» REQUIREMENT: Which of the lines in the data mention the string "computer"? List them all.

[Opening RECORDS SUPPLIED section]

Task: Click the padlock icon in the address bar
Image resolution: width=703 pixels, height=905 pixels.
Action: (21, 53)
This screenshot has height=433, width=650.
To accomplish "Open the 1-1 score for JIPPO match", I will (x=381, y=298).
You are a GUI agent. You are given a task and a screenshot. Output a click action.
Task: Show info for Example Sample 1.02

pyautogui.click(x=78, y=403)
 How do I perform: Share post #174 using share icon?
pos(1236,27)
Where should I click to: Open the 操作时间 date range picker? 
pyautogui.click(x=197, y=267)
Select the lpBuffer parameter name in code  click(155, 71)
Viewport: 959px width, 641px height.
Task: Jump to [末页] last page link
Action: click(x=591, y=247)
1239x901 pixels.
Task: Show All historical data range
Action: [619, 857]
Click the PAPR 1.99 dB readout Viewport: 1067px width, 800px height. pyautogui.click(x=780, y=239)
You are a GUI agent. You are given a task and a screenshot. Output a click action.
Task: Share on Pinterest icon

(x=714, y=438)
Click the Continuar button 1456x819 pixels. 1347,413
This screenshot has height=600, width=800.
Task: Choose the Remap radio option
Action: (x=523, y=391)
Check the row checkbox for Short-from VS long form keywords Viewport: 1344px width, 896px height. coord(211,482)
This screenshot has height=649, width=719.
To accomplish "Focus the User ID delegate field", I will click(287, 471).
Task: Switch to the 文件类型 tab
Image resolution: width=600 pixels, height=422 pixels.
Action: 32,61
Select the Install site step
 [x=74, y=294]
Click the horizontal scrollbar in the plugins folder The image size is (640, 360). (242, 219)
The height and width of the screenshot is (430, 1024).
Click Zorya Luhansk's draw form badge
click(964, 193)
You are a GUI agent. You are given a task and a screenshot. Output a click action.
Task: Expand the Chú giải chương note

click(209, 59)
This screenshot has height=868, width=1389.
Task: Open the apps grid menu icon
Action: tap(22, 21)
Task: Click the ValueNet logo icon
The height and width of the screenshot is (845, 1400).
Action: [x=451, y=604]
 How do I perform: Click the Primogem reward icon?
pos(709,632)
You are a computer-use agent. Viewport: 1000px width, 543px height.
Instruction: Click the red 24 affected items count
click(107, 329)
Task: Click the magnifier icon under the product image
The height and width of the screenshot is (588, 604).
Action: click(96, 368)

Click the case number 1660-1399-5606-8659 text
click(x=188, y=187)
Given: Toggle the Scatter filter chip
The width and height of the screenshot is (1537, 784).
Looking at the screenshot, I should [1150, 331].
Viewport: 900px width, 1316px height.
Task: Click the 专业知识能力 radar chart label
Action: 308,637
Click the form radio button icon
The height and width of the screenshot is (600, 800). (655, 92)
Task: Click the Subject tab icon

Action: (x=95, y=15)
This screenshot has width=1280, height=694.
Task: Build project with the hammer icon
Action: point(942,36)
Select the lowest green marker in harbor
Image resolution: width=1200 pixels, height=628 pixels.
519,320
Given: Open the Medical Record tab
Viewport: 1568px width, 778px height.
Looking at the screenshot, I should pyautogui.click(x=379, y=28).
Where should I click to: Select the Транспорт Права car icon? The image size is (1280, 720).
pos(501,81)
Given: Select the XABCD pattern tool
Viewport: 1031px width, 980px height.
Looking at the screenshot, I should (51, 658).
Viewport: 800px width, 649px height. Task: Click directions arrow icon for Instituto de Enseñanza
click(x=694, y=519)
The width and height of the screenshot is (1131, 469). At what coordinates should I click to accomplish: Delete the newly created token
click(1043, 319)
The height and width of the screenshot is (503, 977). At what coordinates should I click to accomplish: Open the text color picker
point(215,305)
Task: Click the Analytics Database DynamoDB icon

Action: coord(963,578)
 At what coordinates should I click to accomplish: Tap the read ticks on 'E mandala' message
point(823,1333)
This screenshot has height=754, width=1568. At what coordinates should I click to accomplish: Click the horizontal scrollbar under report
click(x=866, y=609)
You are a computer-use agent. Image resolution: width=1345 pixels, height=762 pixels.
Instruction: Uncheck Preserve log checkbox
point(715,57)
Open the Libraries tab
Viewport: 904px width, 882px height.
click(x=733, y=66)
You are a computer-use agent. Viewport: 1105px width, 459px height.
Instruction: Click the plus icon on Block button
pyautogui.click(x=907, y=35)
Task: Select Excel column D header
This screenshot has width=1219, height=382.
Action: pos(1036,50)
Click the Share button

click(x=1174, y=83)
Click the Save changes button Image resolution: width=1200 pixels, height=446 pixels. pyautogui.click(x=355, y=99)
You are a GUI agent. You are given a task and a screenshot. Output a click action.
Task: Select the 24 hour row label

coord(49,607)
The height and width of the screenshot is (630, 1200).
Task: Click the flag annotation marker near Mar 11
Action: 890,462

[Closing RECORDS SUPPLIED section]

» EXERCISE RESPONSE:
You are a computer-use agent. Viewport: 1000px width, 543px height.
You are a computer-use agent. Image resolution: width=1345 pixels, height=762 pixels.
You are a computer-use agent. Viewport: 1105px width, 459px height.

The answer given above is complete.